You need to consider these six factors while developing IoT devices:

  • Strong emphasis on UX: Next-gen devices have significantly less or no interfaces and the need for excellent UX becomes more important since the primary mode of communication is through touch gestures and voice commands.
  • The quality of the product and not quantity: If a product is difficult to navigate, or is filled with unnecessary widgets, then its popularity is short lived. Build a top-notch smart yet simple product.
  • Differences between users: Ensure that devices that are connected with each other, do work for everyone.
  • Designing beyond pixels: Branding has taken on new identities – users use sound, voice, tone to identify it. A UX designer must know how to communicate brand experiences using these additional features.
  • Cross-device interactions and inter-usability: Create a coherent UX across all the devices with which the user interacts. Designers need to distribute functionality between devices, to suit the capabilities of each and context of use.

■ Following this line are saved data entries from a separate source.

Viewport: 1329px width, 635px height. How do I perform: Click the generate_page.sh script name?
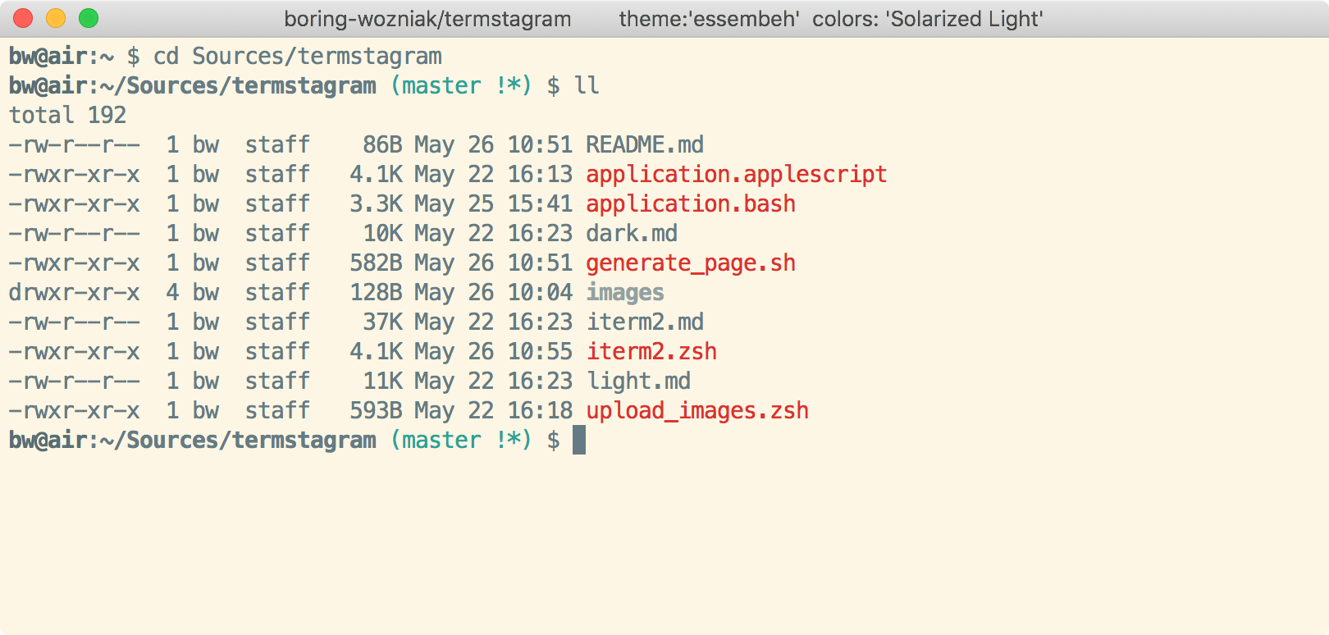(x=690, y=263)
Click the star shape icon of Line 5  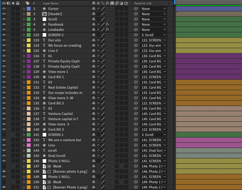44,51
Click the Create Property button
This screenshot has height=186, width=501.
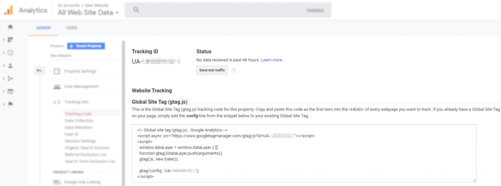(x=86, y=46)
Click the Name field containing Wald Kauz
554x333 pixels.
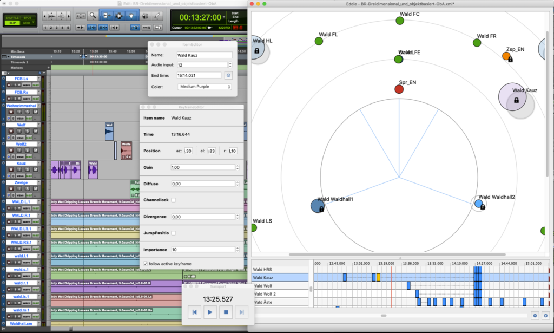(205, 55)
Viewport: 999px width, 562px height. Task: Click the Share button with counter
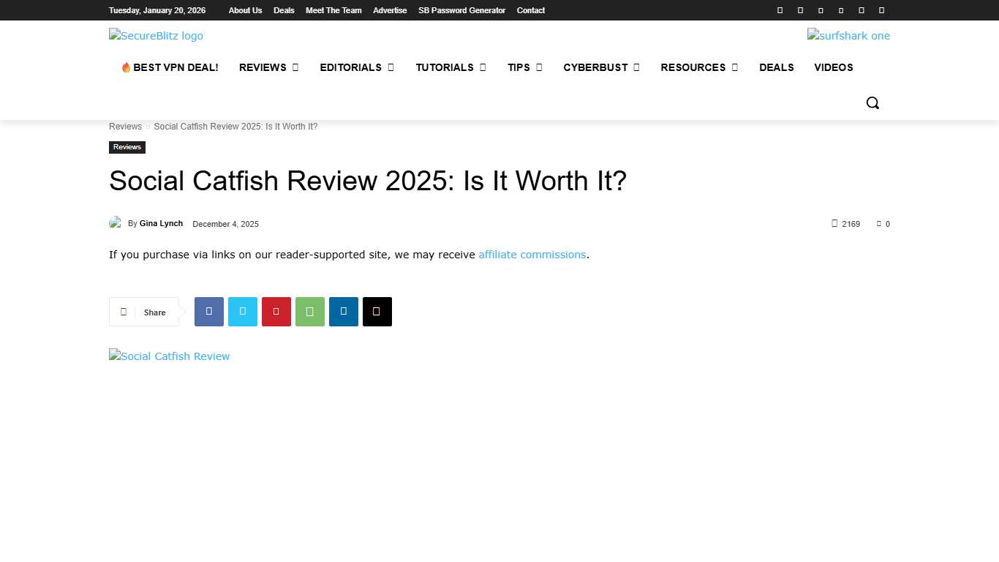[x=143, y=312]
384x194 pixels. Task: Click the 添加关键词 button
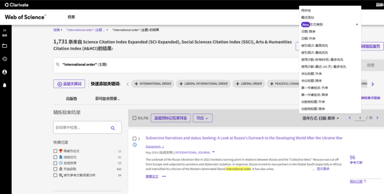[x=69, y=84]
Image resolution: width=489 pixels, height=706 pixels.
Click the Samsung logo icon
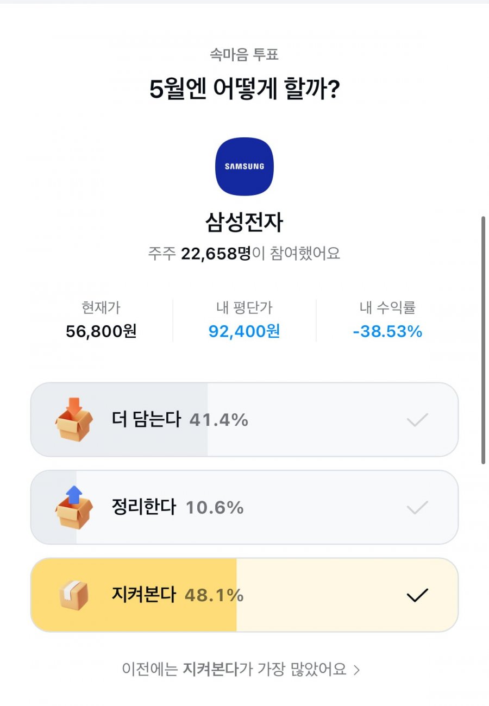pyautogui.click(x=245, y=167)
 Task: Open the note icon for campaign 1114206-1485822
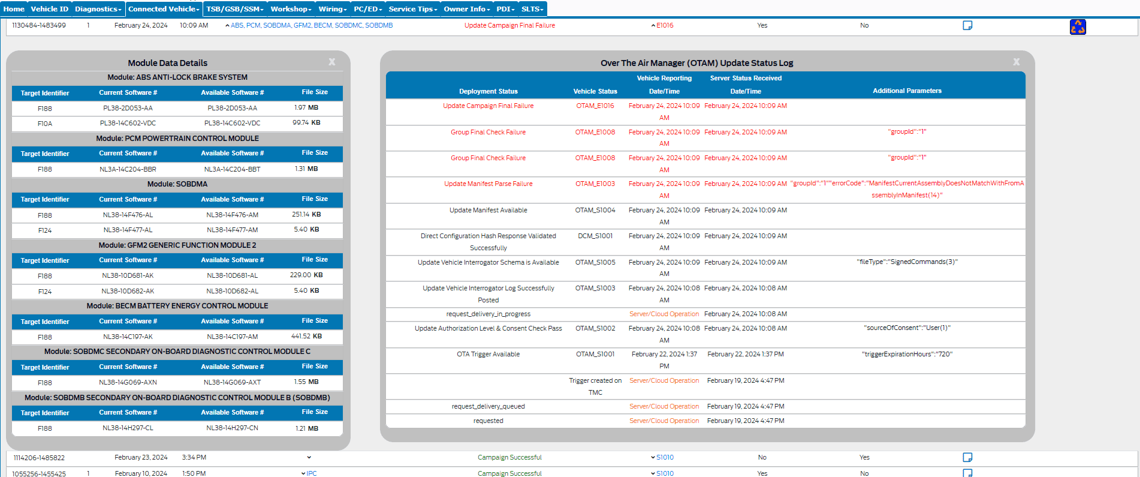tap(967, 457)
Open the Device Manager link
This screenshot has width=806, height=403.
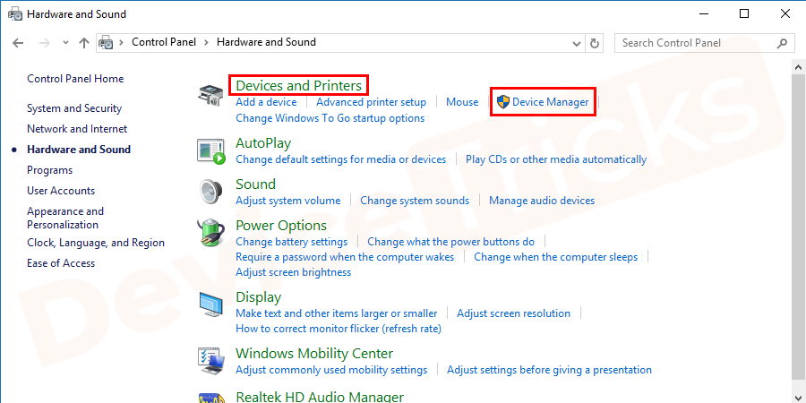(550, 102)
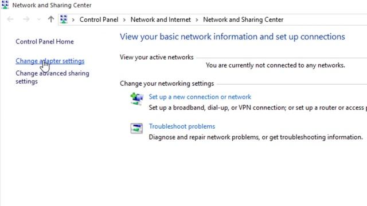Image resolution: width=367 pixels, height=206 pixels.
Task: Select Control Panel in the breadcrumb
Action: pos(99,19)
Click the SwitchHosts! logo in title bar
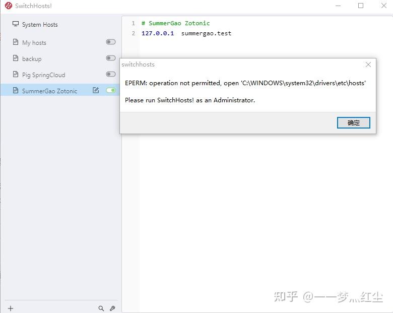This screenshot has height=313, width=393. (x=9, y=6)
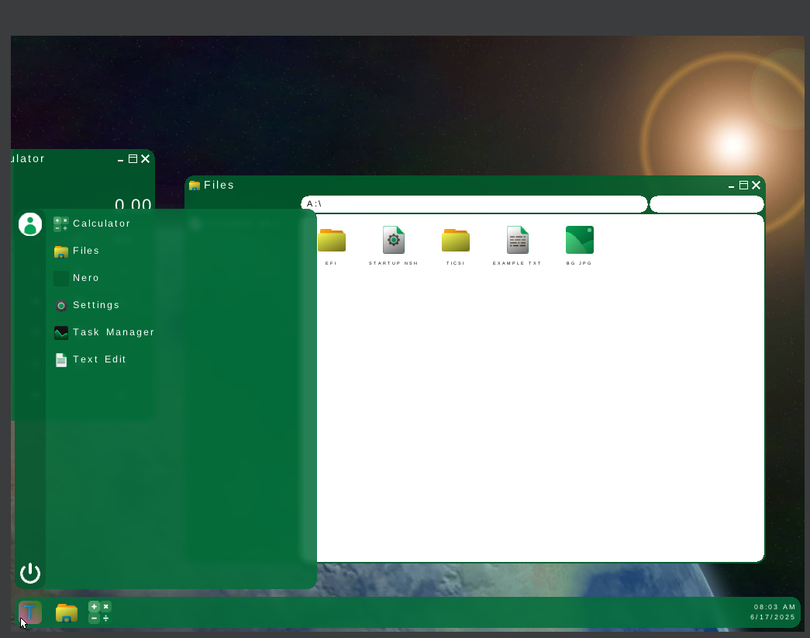Select Files in the start menu list
Image resolution: width=810 pixels, height=638 pixels.
coord(85,251)
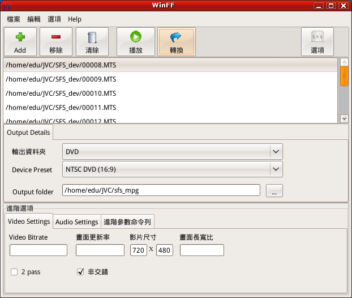Viewport: 352px width, 298px height.
Task: Click the trash can 清除 clear icon
Action: [92, 37]

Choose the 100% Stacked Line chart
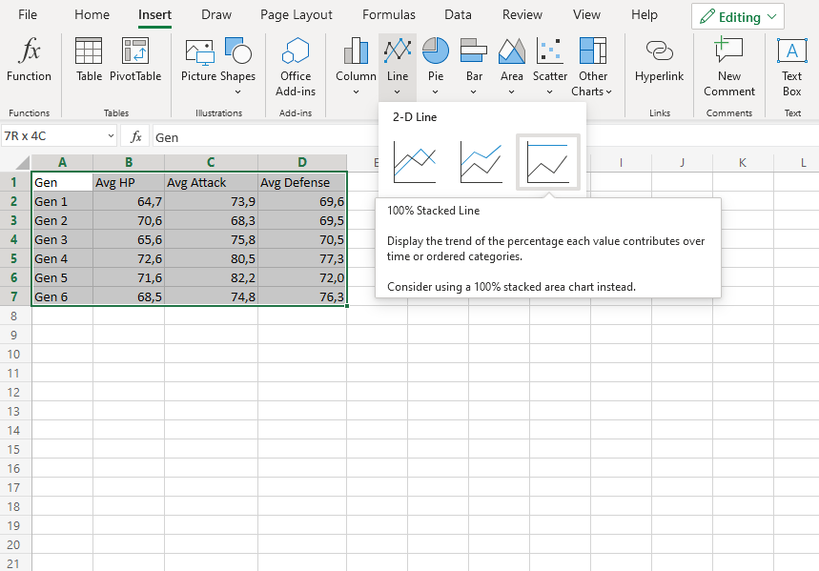546,163
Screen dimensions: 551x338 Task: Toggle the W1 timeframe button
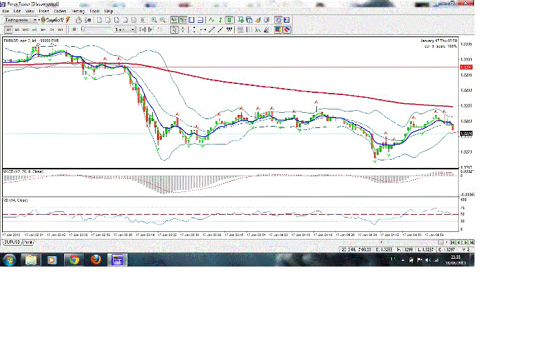60,30
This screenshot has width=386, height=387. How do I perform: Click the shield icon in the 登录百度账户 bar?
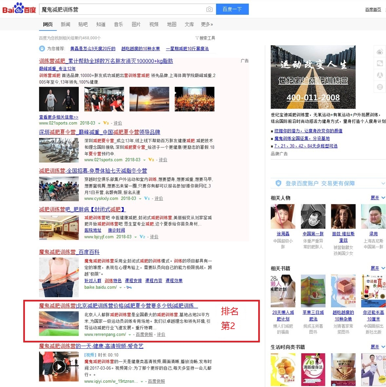(x=278, y=183)
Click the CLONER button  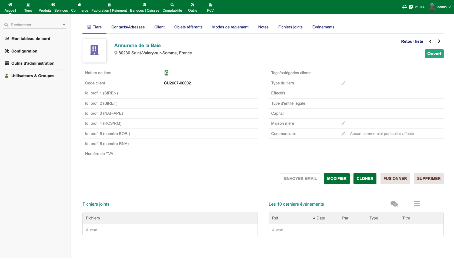[x=365, y=179]
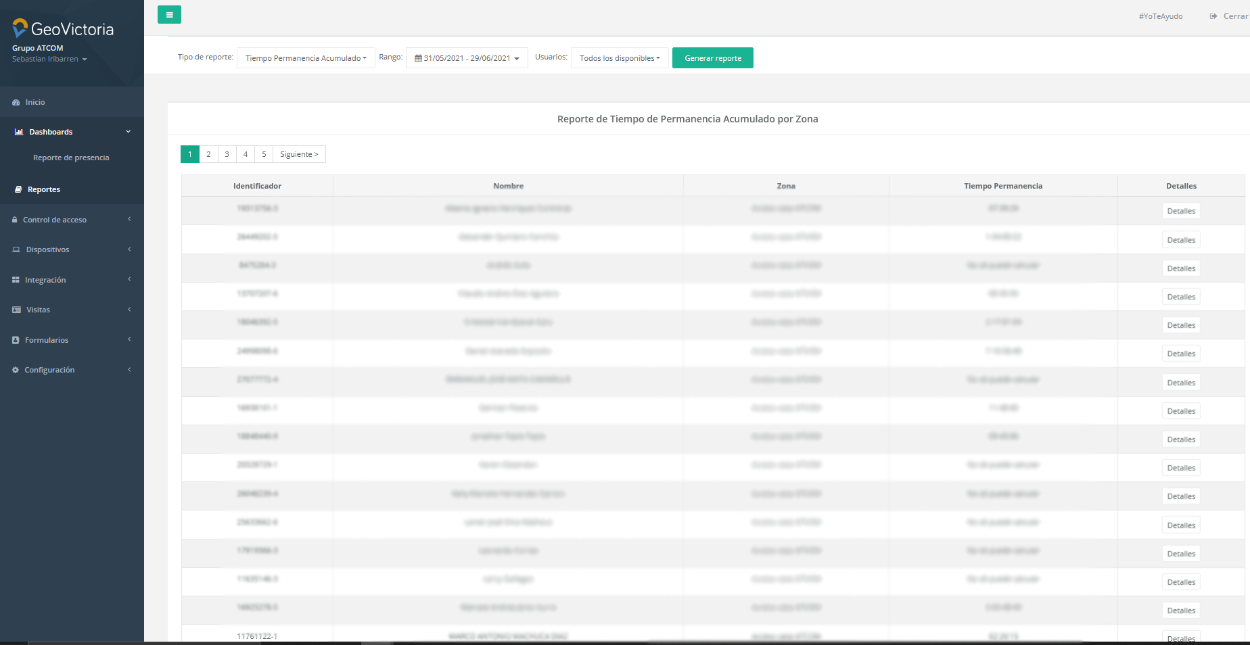Screen dimensions: 1250x645
Task: Click the hamburger menu toggle button
Action: pyautogui.click(x=169, y=15)
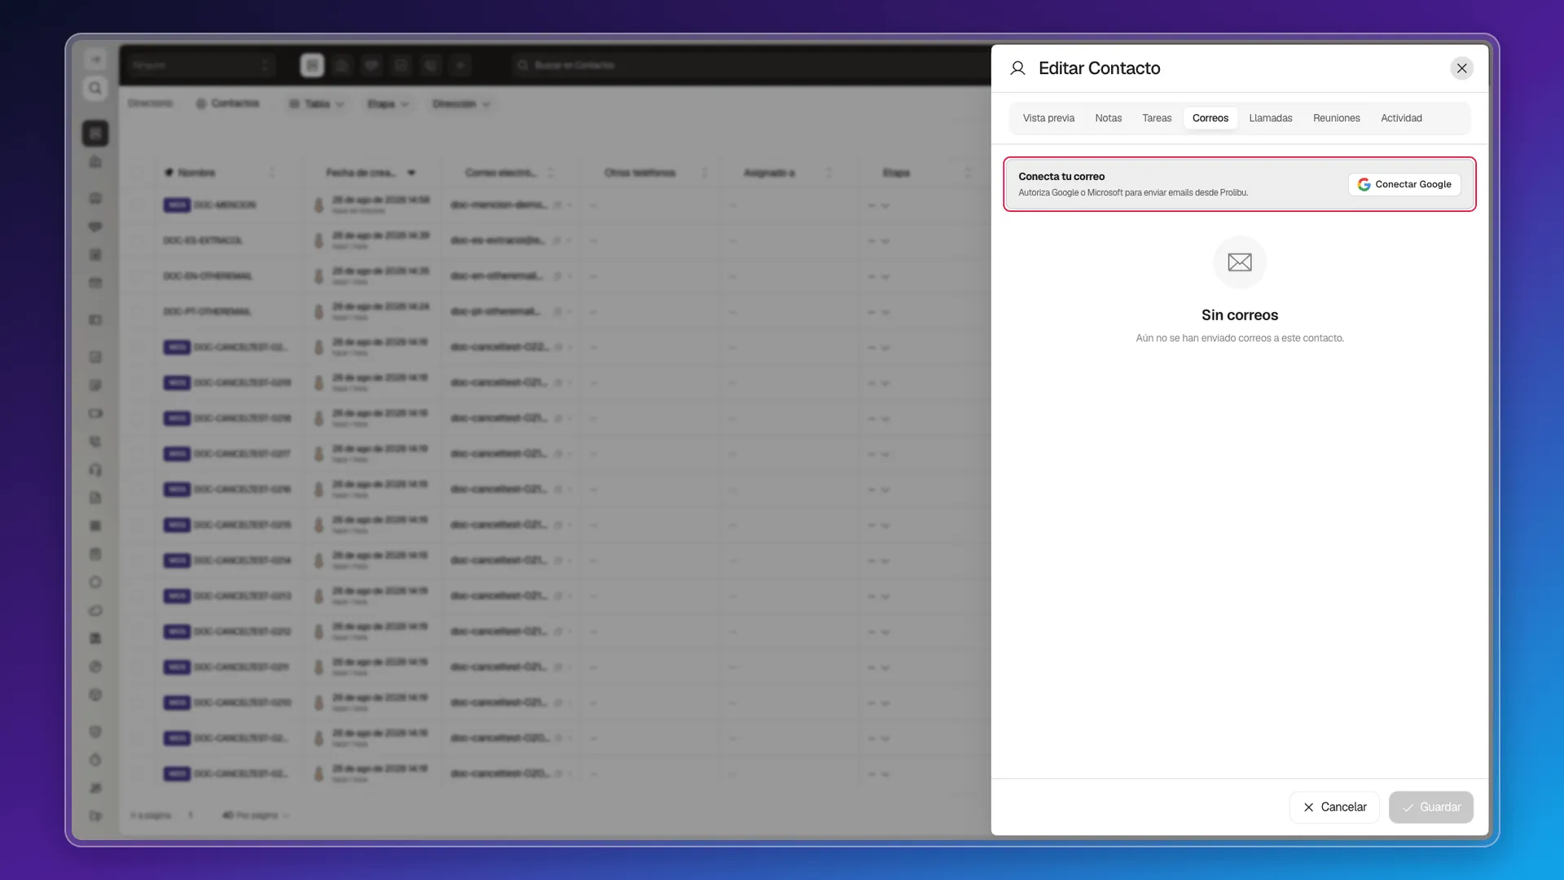Click the contact person icon beside Editar Contacto
The image size is (1564, 880).
coord(1017,68)
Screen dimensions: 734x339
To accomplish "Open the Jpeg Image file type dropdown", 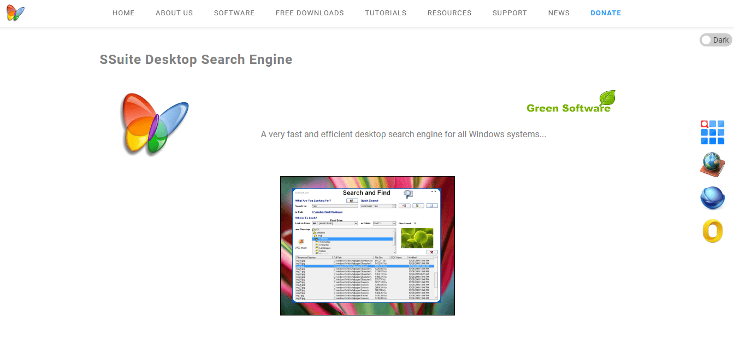I will click(x=394, y=206).
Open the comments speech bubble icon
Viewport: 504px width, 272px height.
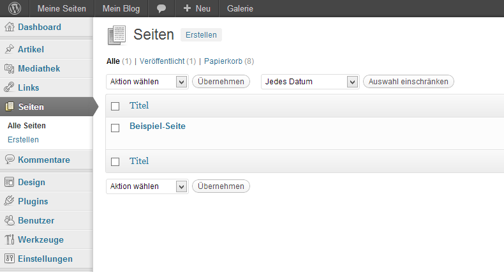[161, 9]
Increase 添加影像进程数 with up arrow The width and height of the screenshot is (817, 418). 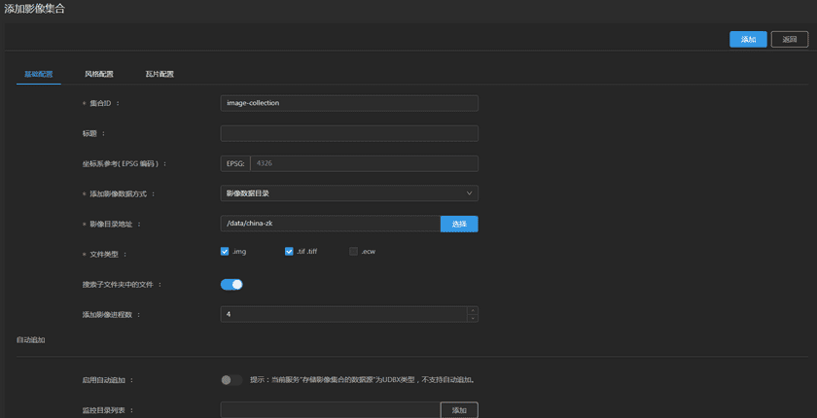click(473, 311)
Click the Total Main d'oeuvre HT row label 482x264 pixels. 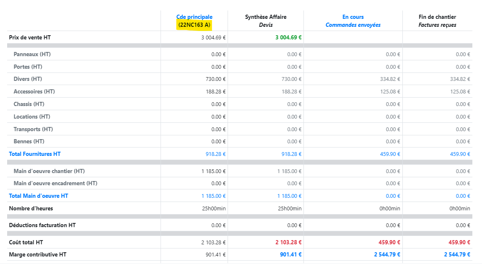(39, 196)
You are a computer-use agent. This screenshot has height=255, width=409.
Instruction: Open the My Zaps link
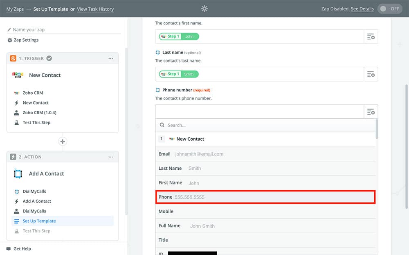click(x=15, y=9)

  • Designing with data: Devices generate a huge amount of data. Defining UI/UX makes a designer, a holistic data representation expert. The accuracy of the data combined with the data created by software becomes the new definition of UX.

IoT is here and as it evolves from less to no interface, UX will be the prime factor that will drive the entire product experience among the customers. Designers have a very large space and opportunity to contribute to this revolutionary technology which already does impact millions of lives around the globe.